= Shiv Kumar Rai =

Indian journalist-turned-entrepreneur

Dr Shiv Kumar Rai is an Indian journalist-turned-entrepreneur, who is the founder of FOURTH VOICE MEDIA NETWORK and Editor-in- Chief of POINT OUT magazine. Dr Rai, is an eminent author and columnist with experience in media houses. He is a winner of the Bhartendu Harishchandra Award2010 for his book, 'Meri Jaati Bhartiya', conferred by the Ministry of Information & Broadcasting, Government of India.

Dr Rai regularly writes commentaries on issues of interest in publications. He had a beginning in the print media, where he worked for 'Nava Bharat' and 'Dainik Jagran'. He then switched over to take on the challenge of electronic media and worked with 'Zee News' by anchoring news shows, and went on to work with news channels like 'Aaj Tak' and 'Doordarshan'. Besides anchoring, Dr Rai has also produced a variety of current affairs programmes for various television news channels.

== Education ==

Rai has a Master of Arts degree in Social Science.

Doctor of Philosophy awarded by Barkatullah University, Bhopal for research on the subject 'Suicide in Bhopal City: A sociological study'. This study was first of its kind in Madhya Pradesh.

Associated with Indian Institute of Advance Studies, Shimla for research on Suicide.

Research on occupational mobility among slum dwellers of Bhopal, Madhya Pradesh.

Presented paper in 22nd All India Sociological Conference in the year 1995.

== Career ==

Rai started his career as a reporter on a regional newspaper based in Madhya Pradesh.

He was a prime time News Anchor with Zee News. Rai also worked with Doordarshan, Voice of India, Aaj Tak, and the Navabharat.

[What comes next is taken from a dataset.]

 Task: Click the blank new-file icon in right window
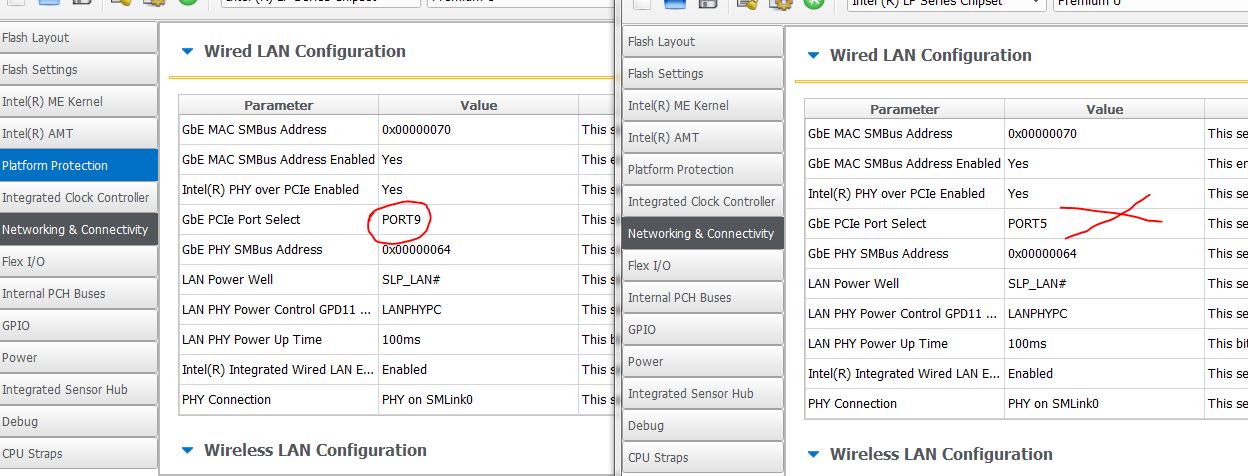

As of 2014, he is a columnist for Dainik Jagran, Swatantra Vartha, Amar Ujala, as well as for other Indian newspapers.

== Fourth Voice Media Network ==

In 2011 Rai established FOURTH VOICE MEDIA NETWORK (POINT OUT GROUP), an Indian Media Company based in New Delhi, in the PRINT MEDIA, FILM & TELEVISION PROGRAMME.

== Personal life ==
Rai is based in New Delhi, India. He lives with his family.

== Publications ==

- Meri Jati Bharatiya — winner of the Bhartendu Harishchandra Award conferred by the Ministry of Information and Broadcasting.